Each line below needs to be returned exactly. Skip any picture.

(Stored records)
■ ■ ■

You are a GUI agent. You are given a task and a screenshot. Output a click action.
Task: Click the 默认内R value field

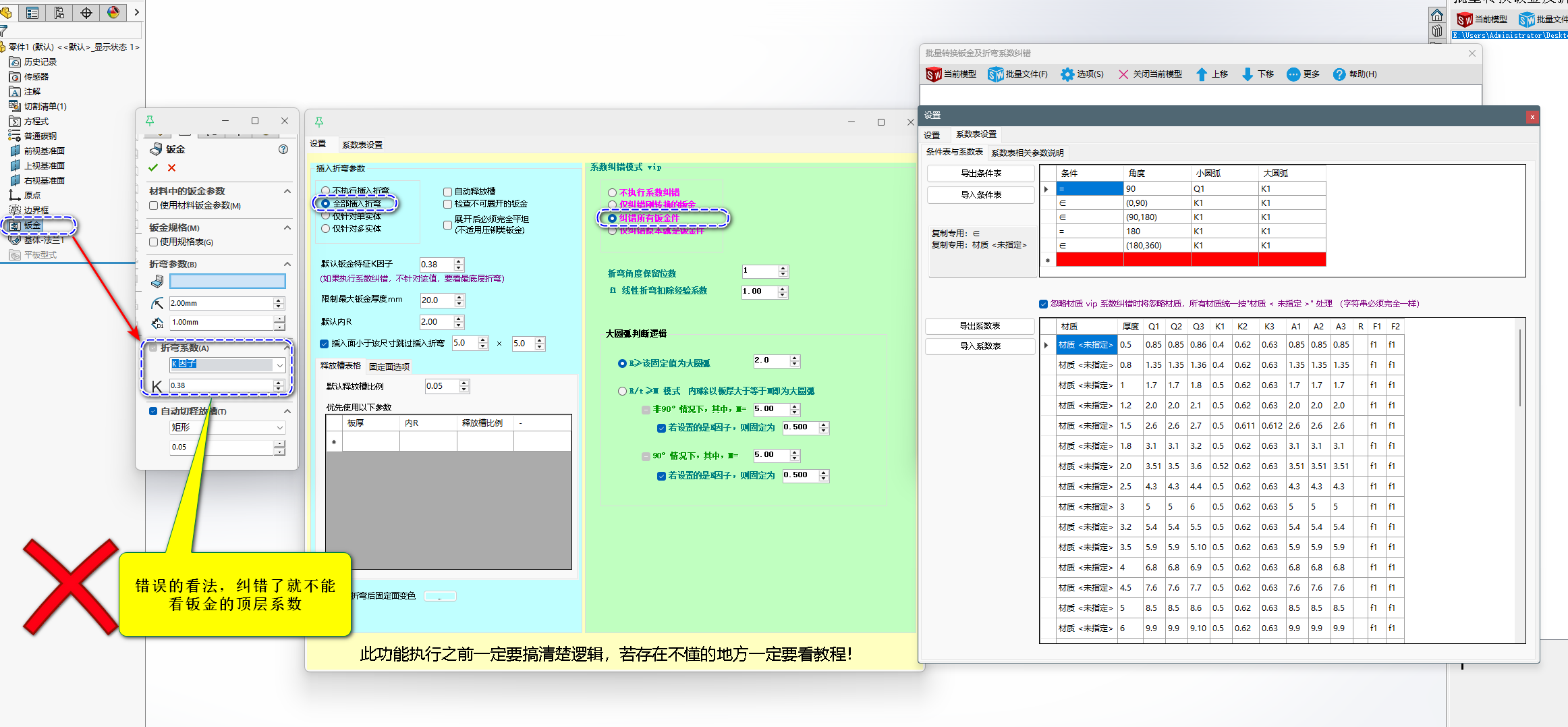(x=437, y=322)
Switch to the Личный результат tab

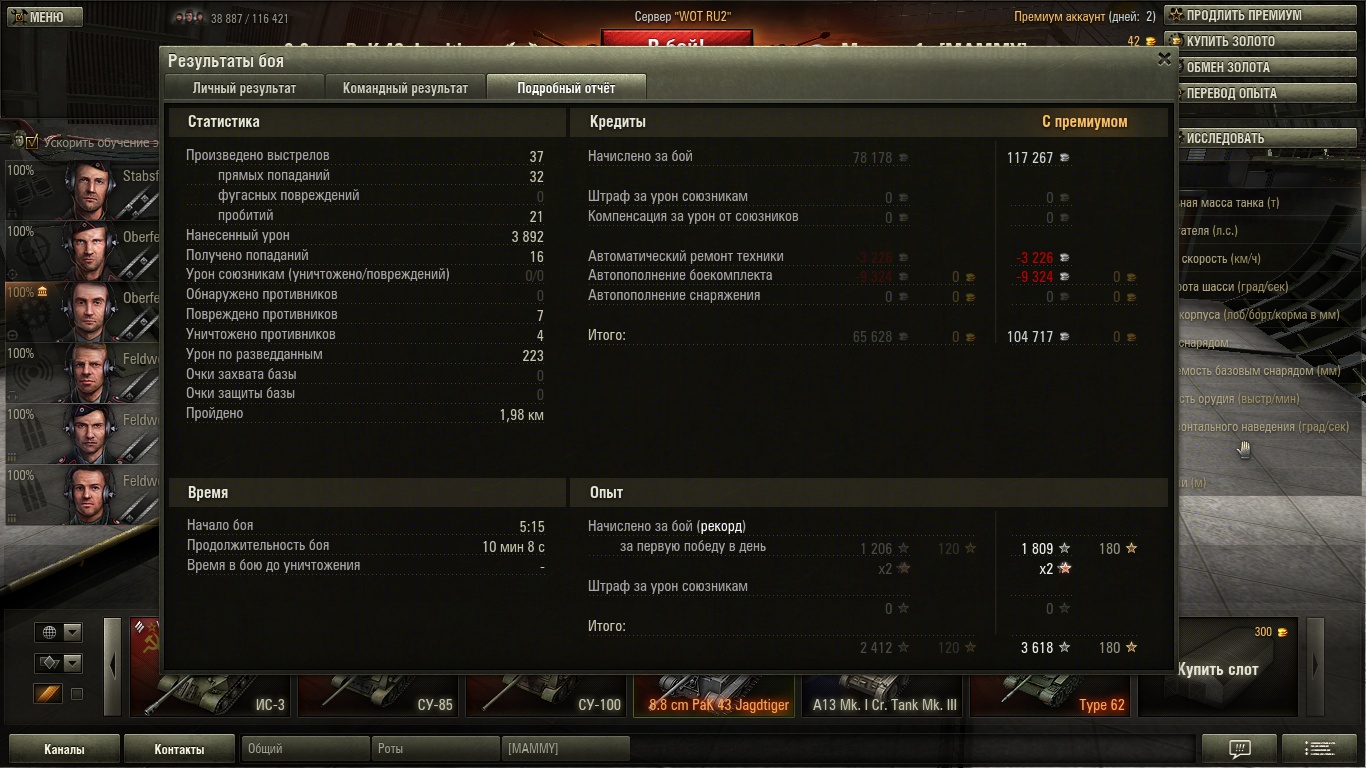pyautogui.click(x=244, y=88)
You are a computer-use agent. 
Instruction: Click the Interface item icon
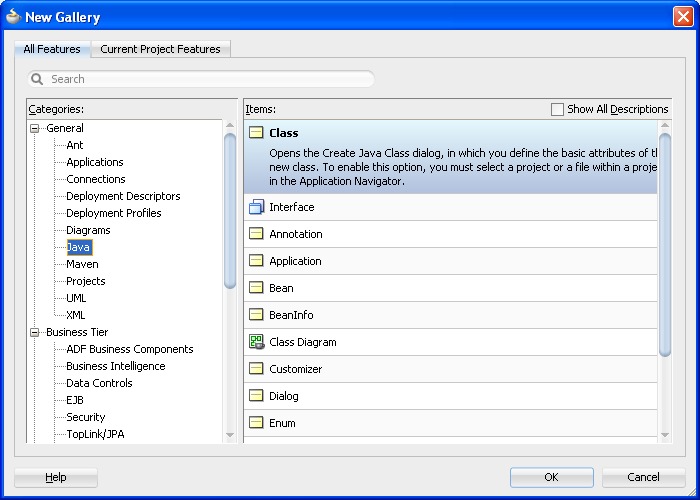tap(256, 207)
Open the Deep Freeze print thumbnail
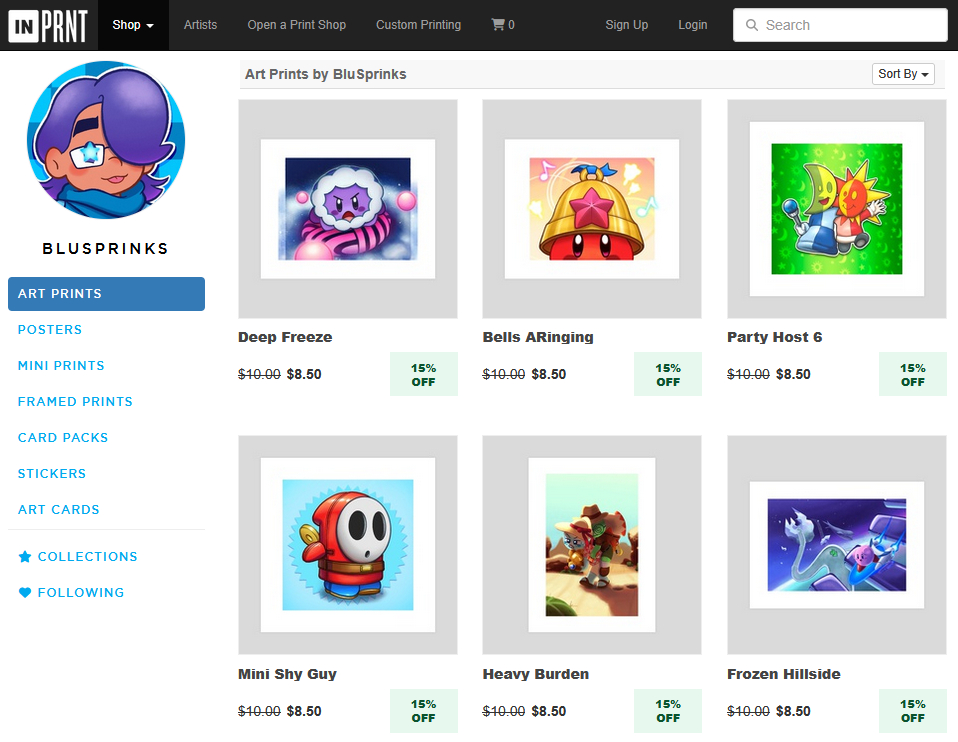The image size is (958, 742). pos(348,209)
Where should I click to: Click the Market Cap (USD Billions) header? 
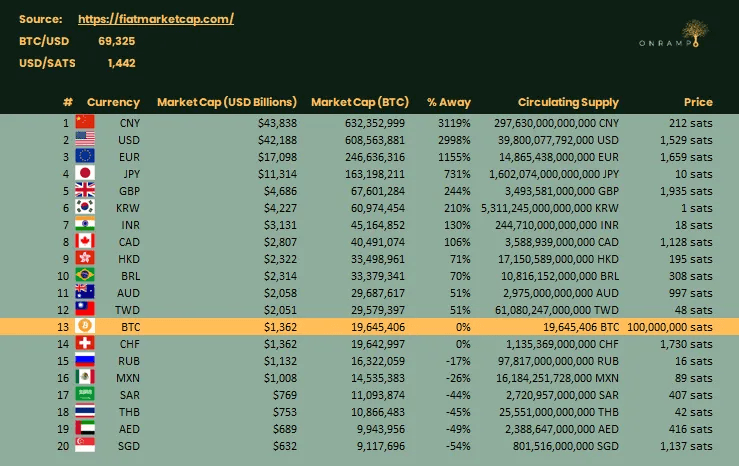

■ ■ ■

» Solution to this exercise:
You are a GUI agent. You are given a task and a screenshot. Output a click action.
Task: Click the 默认内R value field

(x=437, y=322)
Switch to the Личный результат tab

pyautogui.click(x=244, y=88)
You are a computer-use agent. 
Instruction: Click the Interface item icon
tap(256, 207)
Open the Deep Freeze print thumbnail
The image size is (958, 742). pos(348,209)
Where should I click to: Click the Market Cap (USD Billions) header? 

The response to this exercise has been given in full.